— BEGIN —

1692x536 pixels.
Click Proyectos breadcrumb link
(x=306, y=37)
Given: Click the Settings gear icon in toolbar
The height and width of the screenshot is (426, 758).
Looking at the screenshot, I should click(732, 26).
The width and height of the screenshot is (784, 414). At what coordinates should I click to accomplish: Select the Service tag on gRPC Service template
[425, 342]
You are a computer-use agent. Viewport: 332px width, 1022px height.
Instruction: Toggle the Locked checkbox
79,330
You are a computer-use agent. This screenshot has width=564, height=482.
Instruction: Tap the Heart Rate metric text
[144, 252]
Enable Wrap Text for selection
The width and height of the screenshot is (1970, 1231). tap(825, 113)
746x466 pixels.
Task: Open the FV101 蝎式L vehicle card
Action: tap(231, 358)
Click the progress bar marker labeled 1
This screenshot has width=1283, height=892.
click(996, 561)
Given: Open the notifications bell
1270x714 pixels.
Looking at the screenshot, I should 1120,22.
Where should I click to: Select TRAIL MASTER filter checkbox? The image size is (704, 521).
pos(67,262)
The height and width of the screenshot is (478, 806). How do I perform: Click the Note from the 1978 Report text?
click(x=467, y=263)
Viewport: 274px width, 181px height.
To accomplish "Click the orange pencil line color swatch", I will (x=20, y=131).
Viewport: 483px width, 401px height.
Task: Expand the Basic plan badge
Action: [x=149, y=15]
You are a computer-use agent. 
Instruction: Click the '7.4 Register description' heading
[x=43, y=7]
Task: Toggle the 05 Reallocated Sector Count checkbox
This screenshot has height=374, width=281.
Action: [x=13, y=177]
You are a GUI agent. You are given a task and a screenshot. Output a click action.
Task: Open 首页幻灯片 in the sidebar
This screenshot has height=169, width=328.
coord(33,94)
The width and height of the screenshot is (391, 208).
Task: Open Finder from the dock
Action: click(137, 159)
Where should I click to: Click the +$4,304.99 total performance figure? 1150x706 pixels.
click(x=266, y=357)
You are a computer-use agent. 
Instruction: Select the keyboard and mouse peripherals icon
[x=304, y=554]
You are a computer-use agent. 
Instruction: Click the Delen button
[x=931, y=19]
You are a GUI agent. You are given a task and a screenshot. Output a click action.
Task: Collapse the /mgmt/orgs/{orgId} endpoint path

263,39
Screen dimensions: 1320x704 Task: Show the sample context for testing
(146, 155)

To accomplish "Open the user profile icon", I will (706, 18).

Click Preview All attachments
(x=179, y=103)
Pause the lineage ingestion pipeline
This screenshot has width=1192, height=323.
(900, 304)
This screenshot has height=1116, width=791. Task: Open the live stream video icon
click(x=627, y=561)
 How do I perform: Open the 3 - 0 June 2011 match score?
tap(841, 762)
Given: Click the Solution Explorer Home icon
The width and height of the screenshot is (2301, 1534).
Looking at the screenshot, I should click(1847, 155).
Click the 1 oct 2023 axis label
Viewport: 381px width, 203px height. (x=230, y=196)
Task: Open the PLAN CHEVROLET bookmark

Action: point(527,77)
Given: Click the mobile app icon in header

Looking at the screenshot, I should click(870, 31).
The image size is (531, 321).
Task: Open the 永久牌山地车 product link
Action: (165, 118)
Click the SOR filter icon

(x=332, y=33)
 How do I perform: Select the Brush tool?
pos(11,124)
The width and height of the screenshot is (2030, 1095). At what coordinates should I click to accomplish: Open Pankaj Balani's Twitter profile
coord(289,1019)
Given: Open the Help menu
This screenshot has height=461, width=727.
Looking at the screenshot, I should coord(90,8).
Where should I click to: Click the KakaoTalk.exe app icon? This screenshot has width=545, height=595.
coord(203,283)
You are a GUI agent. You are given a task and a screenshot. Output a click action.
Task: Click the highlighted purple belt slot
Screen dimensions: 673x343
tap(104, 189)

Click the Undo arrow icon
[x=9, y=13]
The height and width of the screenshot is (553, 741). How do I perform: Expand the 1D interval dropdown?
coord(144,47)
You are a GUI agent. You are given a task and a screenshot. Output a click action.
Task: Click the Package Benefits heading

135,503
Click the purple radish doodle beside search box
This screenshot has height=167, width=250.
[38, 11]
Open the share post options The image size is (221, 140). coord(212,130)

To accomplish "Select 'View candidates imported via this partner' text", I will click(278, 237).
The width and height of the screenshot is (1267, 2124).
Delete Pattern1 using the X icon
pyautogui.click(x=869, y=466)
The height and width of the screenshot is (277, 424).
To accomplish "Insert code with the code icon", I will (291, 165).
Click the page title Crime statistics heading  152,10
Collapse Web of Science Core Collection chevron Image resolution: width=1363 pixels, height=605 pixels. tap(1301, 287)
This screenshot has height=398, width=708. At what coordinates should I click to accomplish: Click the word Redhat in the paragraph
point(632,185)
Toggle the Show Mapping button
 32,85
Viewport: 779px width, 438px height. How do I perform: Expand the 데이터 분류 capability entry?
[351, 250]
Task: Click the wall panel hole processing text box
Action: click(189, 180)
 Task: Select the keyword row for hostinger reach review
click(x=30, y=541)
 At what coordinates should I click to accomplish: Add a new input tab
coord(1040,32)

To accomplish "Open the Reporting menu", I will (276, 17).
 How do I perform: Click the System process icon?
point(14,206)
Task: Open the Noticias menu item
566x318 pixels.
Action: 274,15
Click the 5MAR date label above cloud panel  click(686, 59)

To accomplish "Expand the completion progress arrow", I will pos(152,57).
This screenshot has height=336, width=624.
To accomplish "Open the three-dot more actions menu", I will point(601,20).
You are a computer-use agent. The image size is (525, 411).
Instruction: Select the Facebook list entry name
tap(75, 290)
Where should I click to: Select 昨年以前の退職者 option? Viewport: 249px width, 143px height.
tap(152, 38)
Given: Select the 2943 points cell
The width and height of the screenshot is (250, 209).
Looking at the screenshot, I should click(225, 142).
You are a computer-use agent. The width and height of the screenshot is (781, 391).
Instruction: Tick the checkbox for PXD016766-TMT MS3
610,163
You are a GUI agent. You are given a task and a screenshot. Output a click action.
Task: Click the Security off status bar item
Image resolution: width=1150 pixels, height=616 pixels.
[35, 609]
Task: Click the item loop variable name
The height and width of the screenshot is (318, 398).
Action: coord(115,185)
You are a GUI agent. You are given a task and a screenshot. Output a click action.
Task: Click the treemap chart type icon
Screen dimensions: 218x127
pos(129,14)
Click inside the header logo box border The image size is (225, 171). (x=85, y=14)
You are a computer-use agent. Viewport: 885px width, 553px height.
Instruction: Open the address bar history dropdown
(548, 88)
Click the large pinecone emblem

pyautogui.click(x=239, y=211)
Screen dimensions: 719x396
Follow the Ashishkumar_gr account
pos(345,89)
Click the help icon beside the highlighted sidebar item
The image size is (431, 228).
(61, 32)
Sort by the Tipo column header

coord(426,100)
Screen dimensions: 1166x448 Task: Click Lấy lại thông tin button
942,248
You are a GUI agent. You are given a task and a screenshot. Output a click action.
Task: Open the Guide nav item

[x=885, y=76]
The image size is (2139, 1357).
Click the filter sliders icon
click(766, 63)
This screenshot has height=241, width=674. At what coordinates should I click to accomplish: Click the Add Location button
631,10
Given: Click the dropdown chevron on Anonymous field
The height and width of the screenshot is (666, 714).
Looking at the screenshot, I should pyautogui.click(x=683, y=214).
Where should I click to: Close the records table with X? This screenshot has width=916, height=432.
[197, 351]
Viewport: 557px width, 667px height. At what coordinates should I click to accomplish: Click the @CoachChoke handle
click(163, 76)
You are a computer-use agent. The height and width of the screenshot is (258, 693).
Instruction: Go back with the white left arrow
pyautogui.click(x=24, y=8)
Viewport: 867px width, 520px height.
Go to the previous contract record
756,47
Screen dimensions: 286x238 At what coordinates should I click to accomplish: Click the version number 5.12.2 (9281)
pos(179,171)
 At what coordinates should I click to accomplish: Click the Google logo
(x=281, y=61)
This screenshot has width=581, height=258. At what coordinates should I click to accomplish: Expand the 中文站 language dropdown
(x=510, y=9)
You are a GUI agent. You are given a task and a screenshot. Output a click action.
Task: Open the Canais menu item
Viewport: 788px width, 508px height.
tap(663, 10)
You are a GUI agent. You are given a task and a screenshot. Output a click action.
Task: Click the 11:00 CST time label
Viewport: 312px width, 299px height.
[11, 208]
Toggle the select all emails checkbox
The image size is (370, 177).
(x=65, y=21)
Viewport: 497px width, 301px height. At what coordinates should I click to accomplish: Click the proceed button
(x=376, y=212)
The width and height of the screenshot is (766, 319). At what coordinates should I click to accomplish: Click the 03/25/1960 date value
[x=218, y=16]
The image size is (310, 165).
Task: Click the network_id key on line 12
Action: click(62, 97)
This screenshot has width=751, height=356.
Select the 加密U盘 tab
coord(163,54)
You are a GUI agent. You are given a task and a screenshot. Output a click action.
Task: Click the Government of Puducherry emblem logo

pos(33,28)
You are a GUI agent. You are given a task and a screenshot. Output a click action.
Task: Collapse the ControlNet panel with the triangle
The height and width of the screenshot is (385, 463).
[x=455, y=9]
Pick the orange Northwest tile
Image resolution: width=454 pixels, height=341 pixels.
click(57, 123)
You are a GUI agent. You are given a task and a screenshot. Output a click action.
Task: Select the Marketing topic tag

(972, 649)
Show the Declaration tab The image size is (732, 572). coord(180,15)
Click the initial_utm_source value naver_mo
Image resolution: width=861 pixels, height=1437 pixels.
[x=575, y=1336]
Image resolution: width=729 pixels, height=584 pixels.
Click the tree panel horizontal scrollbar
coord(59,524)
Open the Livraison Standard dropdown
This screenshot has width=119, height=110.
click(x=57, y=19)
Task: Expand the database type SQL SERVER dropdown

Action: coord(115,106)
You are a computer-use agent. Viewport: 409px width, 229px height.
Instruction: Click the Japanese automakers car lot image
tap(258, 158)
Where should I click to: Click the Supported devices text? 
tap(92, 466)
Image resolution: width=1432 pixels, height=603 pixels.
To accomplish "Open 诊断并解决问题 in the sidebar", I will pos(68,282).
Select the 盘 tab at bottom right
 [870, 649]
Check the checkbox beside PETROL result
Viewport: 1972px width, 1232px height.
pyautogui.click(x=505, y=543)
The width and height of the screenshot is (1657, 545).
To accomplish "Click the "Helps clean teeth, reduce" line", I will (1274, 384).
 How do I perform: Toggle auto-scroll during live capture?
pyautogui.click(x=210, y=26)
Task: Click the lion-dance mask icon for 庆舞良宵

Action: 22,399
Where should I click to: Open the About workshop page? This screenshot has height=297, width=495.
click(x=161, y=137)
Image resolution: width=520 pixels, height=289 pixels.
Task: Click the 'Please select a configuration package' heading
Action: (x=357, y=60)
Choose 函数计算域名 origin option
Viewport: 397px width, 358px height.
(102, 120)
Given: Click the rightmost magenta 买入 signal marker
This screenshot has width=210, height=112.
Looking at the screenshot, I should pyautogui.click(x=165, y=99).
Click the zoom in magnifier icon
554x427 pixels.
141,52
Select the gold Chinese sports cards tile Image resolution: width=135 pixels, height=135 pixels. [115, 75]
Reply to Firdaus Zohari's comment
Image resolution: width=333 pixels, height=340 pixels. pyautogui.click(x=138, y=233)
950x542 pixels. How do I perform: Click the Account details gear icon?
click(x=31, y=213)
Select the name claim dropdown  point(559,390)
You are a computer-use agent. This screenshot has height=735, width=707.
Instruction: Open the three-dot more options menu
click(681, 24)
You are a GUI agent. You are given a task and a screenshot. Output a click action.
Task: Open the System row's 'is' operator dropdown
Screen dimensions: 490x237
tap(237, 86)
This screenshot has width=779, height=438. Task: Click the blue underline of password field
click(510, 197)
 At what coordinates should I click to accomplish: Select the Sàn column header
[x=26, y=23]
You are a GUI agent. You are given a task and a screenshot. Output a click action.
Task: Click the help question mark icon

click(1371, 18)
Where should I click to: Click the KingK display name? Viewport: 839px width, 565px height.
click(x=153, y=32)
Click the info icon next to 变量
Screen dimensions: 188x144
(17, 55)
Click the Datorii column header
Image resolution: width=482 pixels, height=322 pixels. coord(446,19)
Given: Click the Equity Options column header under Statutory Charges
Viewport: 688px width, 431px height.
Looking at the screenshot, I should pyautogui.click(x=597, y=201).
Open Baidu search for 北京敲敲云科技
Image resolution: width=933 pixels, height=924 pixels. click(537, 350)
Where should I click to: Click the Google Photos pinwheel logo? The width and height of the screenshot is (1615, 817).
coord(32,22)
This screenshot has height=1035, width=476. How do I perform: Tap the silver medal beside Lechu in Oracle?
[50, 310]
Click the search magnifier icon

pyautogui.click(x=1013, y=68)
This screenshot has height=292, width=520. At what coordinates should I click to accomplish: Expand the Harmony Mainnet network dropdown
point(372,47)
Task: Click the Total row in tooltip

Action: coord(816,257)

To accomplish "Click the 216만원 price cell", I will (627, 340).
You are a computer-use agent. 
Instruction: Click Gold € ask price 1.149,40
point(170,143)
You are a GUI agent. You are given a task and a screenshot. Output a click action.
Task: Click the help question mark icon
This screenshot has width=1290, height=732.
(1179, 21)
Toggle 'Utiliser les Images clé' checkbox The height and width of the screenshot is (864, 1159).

— END —

* [WORK TO DO]
Retype the rows starting at the line that contains "I will pos(152,57)." and ending at the line that contains "Action: coord(115,185)", both included, with every character kept as it appears.

* [SOLVED EXERCISE]
To accomplish "Expand the completion progress arrow", I will pos(152,57).
This screenshot has height=336, width=624.
To accomplish "Open the three-dot more actions menu", I will point(601,20).
You are a computer-use agent. The image size is (525, 411).
Instruction: Select the Facebook list entry name
tap(75, 290)
Where should I click to: Select 昨年以前の退職者 option? Viewport: 249px width, 143px height.
tap(152, 38)
Given: Select the 2943 points cell
The width and height of the screenshot is (250, 209).
Looking at the screenshot, I should click(225, 142).
You are a computer-use agent. The width and height of the screenshot is (781, 391).
Instruction: Tick the checkbox for PXD016766-TMT MS3
610,163
You are a GUI agent. You are given a task and a screenshot. Output a click action.
Task: Click the Security off status bar item
Image resolution: width=1150 pixels, height=616 pixels.
[35, 609]
Task: Click the item loop variable name
The height and width of the screenshot is (318, 398).
Action: coord(115,185)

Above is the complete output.